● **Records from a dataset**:
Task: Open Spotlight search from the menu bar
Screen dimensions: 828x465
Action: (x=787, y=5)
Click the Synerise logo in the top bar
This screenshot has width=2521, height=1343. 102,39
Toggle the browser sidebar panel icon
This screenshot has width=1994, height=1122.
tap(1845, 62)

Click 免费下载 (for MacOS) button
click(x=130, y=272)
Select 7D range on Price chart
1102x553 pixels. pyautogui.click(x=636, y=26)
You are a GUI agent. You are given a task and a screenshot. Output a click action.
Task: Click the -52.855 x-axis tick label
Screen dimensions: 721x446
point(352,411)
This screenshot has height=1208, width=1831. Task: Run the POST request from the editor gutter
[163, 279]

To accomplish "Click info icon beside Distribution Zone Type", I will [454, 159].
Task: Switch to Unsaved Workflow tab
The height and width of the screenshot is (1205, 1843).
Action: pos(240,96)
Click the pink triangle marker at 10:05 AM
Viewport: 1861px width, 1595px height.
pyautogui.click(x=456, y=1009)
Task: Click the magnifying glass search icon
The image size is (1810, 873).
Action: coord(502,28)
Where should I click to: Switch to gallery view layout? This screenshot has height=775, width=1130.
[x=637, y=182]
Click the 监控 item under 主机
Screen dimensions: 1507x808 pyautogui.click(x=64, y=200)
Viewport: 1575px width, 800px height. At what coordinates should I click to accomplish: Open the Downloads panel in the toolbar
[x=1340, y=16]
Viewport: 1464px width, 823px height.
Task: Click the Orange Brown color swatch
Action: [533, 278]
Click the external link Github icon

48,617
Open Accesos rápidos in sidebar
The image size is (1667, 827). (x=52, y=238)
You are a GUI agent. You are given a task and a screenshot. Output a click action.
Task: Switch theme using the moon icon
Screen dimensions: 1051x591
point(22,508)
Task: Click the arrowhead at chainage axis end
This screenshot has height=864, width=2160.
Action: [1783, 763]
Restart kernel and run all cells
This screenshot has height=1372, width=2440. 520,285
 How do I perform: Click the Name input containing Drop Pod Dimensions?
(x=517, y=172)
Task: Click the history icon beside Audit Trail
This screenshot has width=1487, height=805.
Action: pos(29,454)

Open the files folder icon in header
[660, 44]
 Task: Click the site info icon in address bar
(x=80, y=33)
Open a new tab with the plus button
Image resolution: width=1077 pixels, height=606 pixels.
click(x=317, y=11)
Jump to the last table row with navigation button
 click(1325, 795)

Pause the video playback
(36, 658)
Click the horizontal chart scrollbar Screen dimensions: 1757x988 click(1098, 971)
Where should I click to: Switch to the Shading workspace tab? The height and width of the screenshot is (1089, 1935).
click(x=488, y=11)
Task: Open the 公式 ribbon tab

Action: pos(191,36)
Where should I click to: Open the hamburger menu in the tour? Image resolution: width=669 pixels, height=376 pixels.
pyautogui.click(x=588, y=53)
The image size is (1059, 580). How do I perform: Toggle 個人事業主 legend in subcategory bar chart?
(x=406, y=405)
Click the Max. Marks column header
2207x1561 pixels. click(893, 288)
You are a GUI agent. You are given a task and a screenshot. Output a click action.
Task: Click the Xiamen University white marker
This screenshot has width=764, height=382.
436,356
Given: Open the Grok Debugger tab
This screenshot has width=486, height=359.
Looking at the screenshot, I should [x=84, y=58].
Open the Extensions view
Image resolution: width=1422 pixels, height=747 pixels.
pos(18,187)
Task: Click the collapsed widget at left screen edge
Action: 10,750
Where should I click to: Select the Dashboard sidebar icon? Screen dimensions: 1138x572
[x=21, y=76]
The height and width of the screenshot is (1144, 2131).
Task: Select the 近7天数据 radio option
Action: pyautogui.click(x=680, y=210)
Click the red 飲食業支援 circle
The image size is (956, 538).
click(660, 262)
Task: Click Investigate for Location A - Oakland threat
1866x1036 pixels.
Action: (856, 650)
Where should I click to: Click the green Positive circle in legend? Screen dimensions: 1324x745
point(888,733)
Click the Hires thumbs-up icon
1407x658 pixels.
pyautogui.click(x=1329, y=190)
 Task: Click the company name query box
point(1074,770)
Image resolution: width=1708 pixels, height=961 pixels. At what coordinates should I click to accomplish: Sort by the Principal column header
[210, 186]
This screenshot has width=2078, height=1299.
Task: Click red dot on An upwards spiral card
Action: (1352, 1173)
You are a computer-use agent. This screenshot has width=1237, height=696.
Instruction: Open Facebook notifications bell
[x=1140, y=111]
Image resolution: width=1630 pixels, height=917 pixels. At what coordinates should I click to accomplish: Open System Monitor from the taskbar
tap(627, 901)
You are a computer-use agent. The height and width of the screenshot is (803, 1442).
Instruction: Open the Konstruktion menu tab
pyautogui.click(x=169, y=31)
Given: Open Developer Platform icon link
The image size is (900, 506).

● **Brief**: What is the number of lines in the data that contain "beside"? Write that number and nothing else.

● **Answer for this exercise**: 2